ENTRIES PROVIDED
-*-

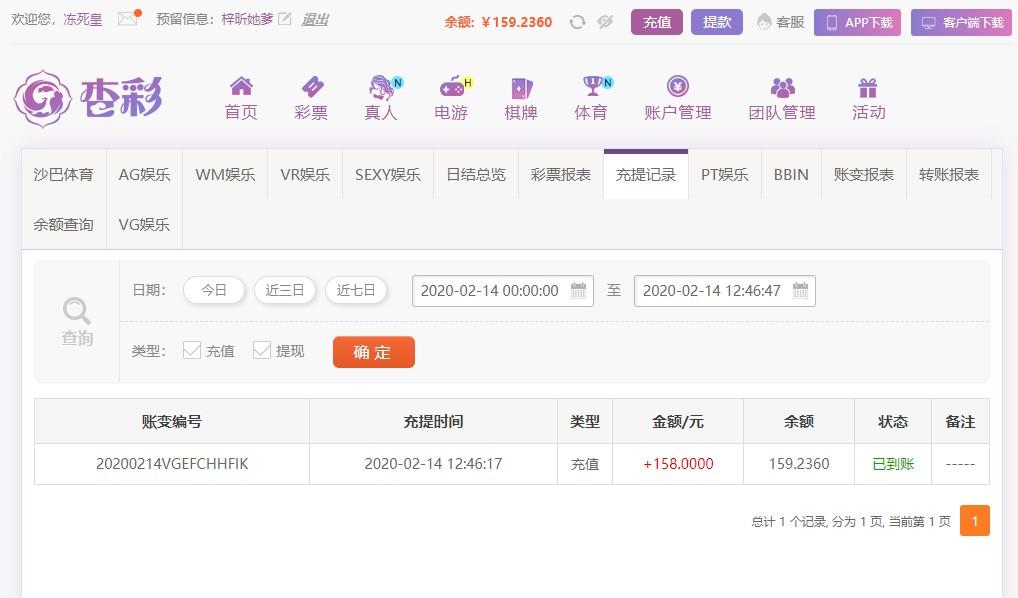Image resolution: width=1018 pixels, height=598 pixels.
Task: Open the 账户管理 account management icon
Action: click(680, 88)
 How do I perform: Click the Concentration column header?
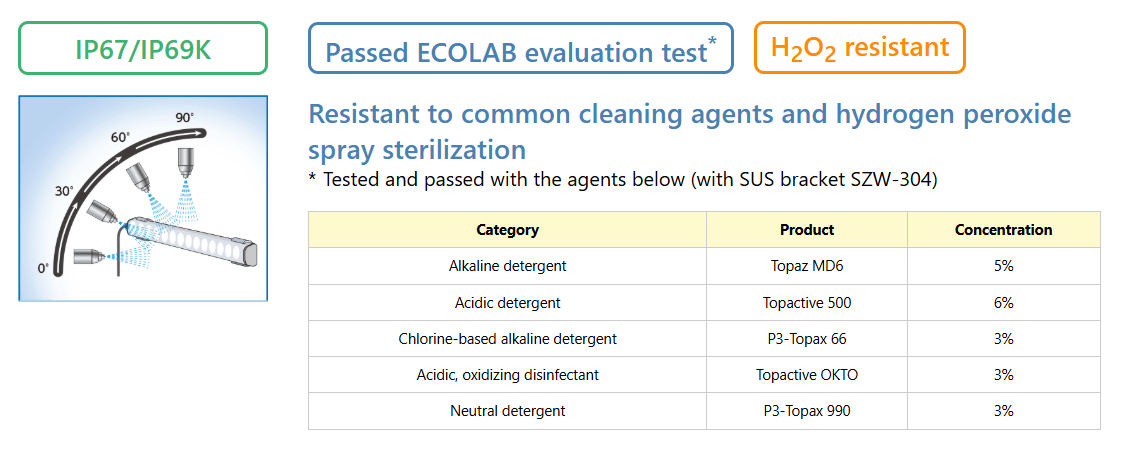tap(1003, 230)
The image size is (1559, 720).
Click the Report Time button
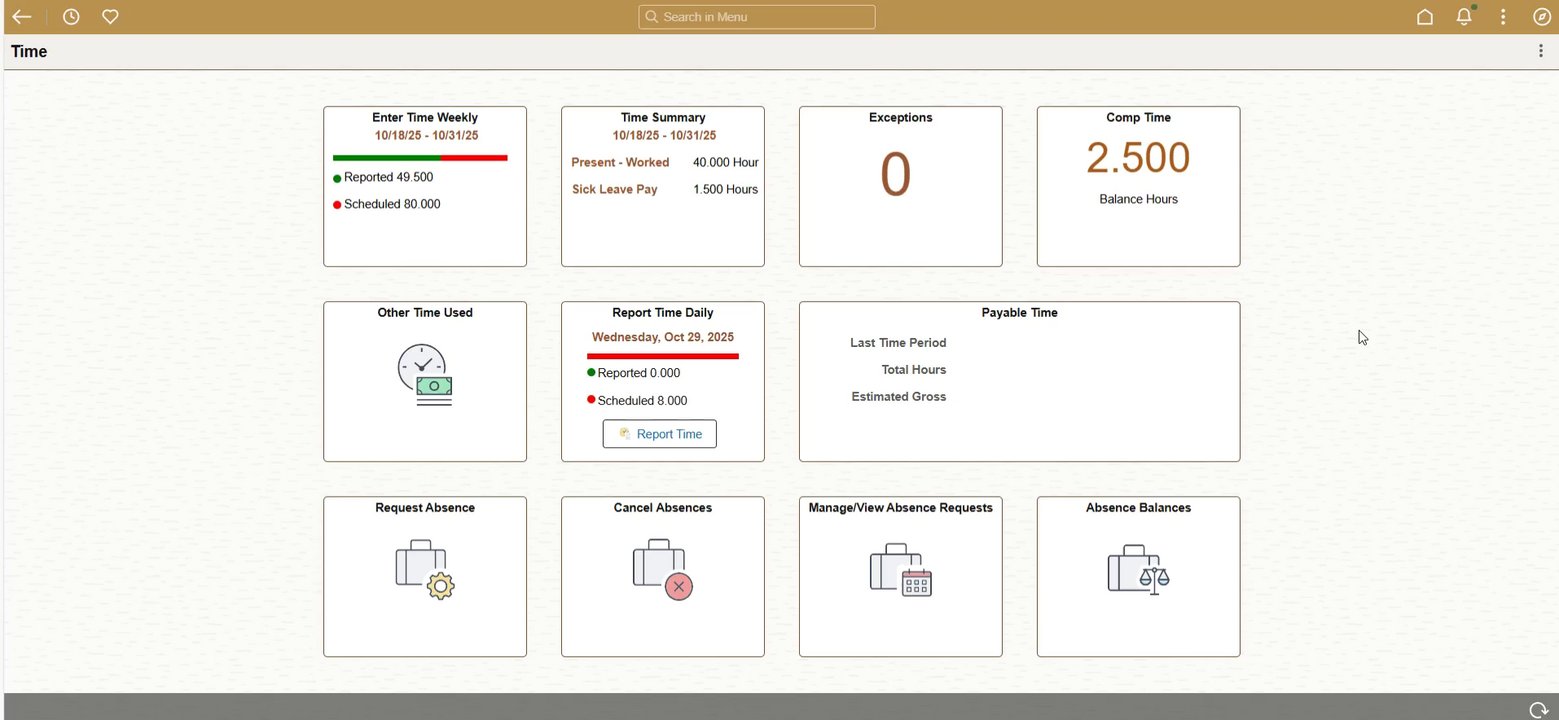tap(660, 434)

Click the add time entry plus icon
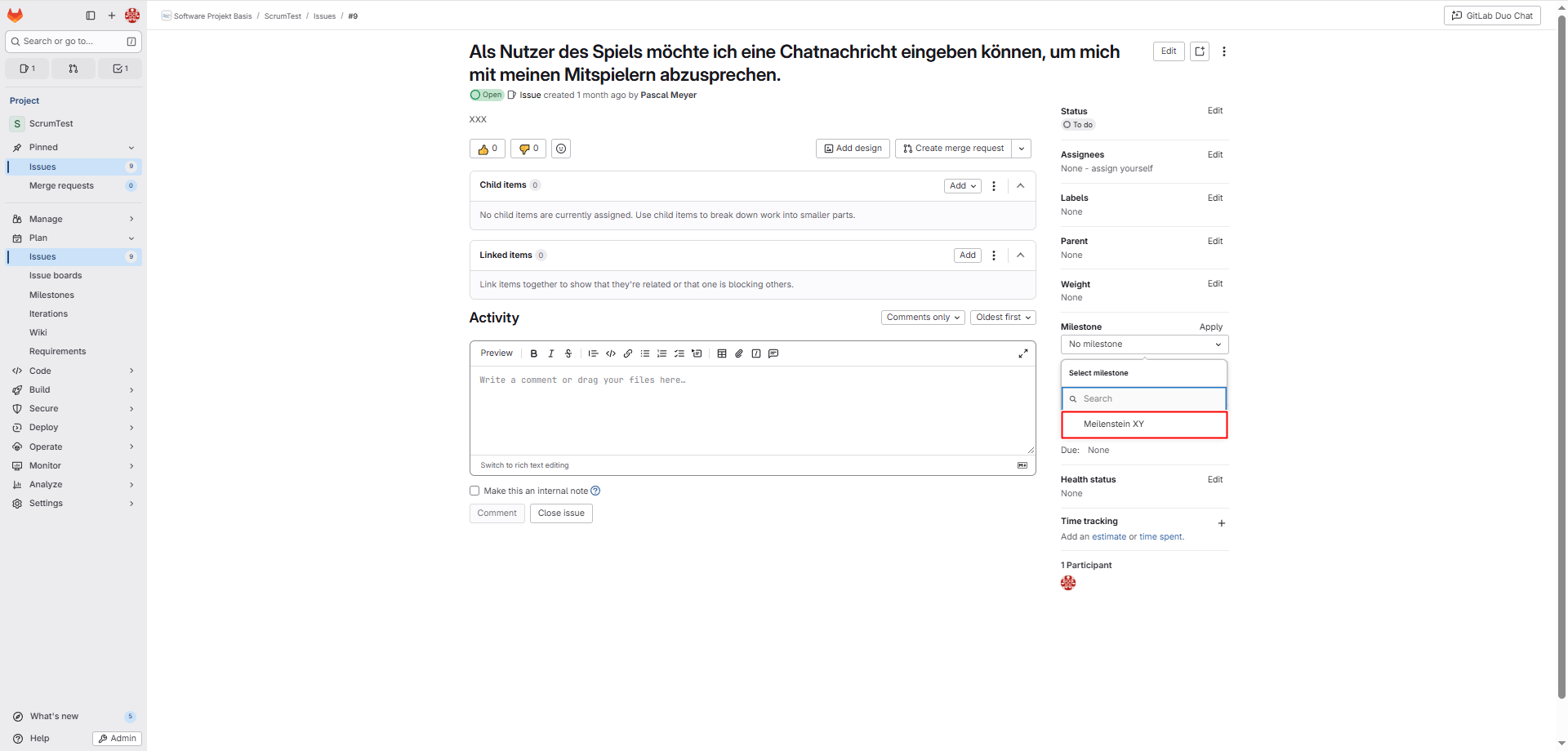[1222, 523]
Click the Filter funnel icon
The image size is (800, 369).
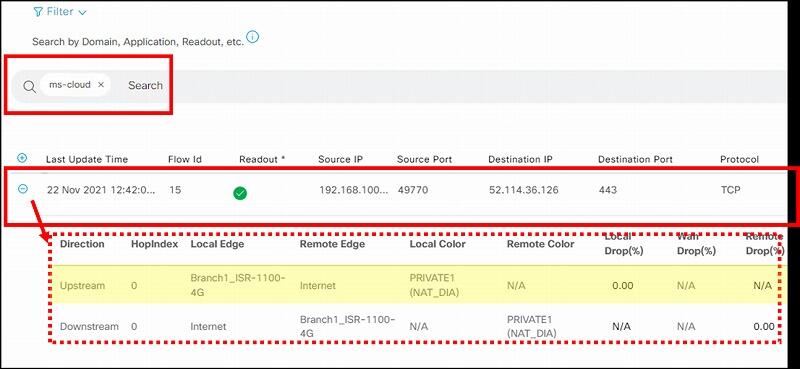point(38,12)
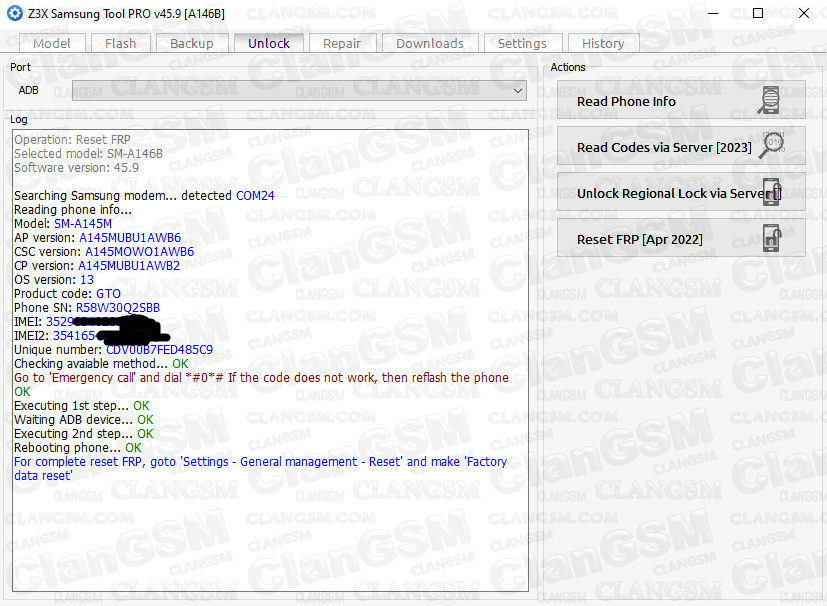Click the Reset FRP [Apr 2022] button
The height and width of the screenshot is (606, 827).
tap(681, 238)
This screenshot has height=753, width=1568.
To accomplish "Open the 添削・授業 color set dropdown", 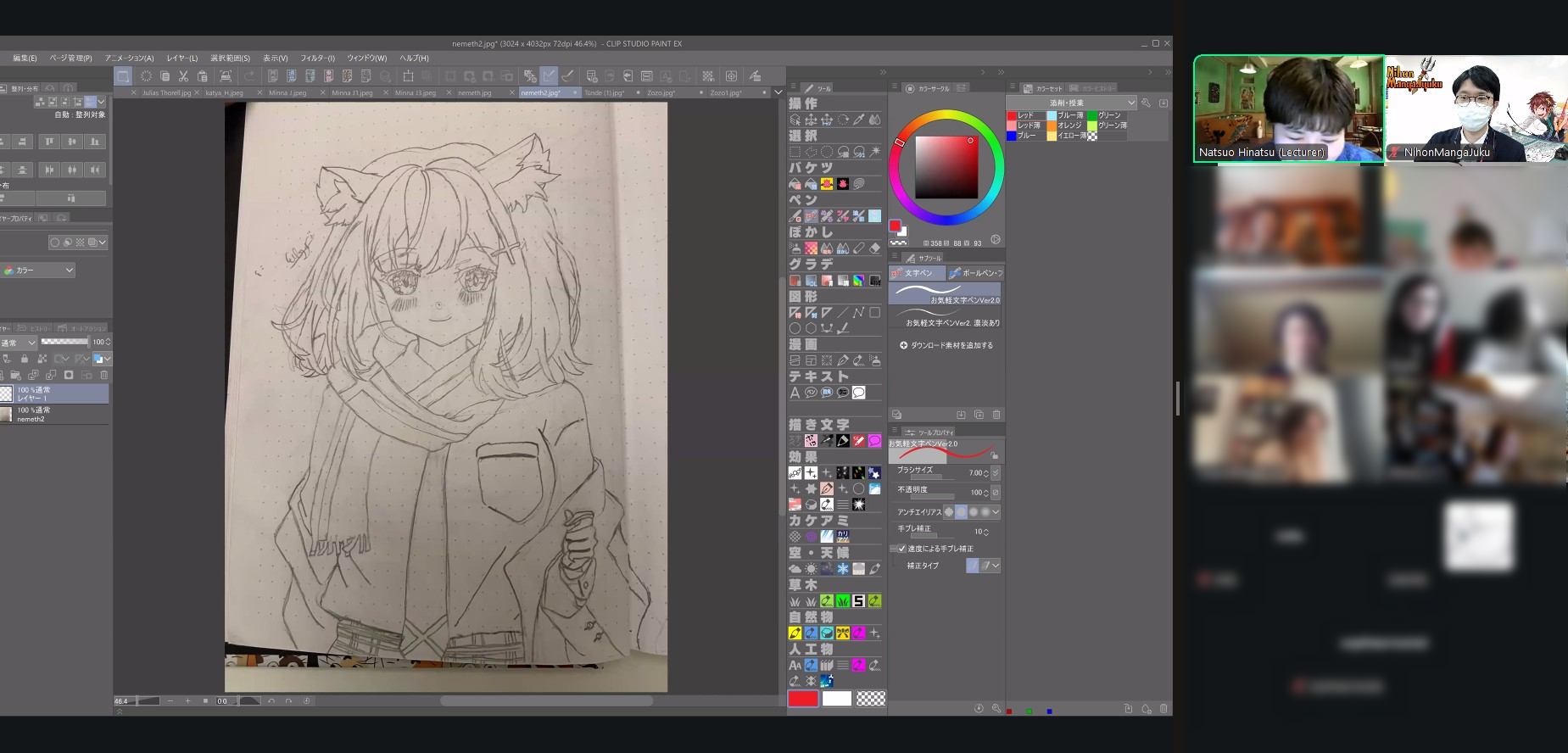I will 1071,103.
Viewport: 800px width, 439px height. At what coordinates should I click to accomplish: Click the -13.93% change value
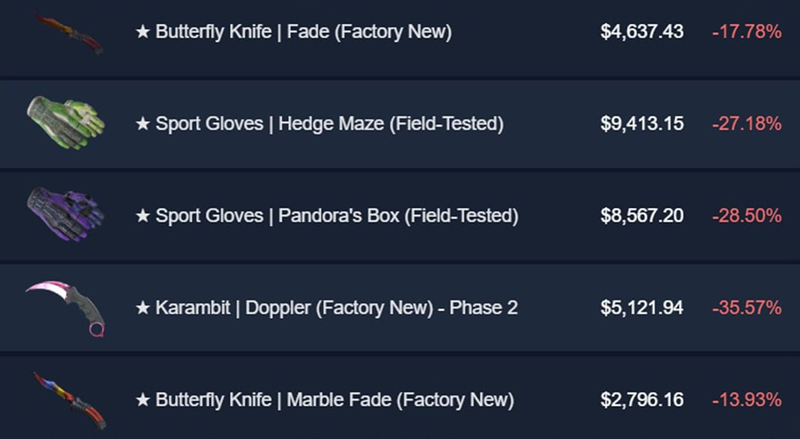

-*-

PROBLEM
Copy nothing but the lines above from the one with "Click the add time entry plus icon" to the one with "This screenshot has height=753, width=1568.", inclusive, word for word. Leave every picture out.

EXERCISE OUTPUT
Click the add time entry plus icon
[1222, 523]
Click the Filter funnel icon
The image size is (800, 369).
point(38,12)
Click the Reset FRP [Apr 2022] button
The height and width of the screenshot is (606, 827).
tap(681, 238)
This screenshot has height=753, width=1568.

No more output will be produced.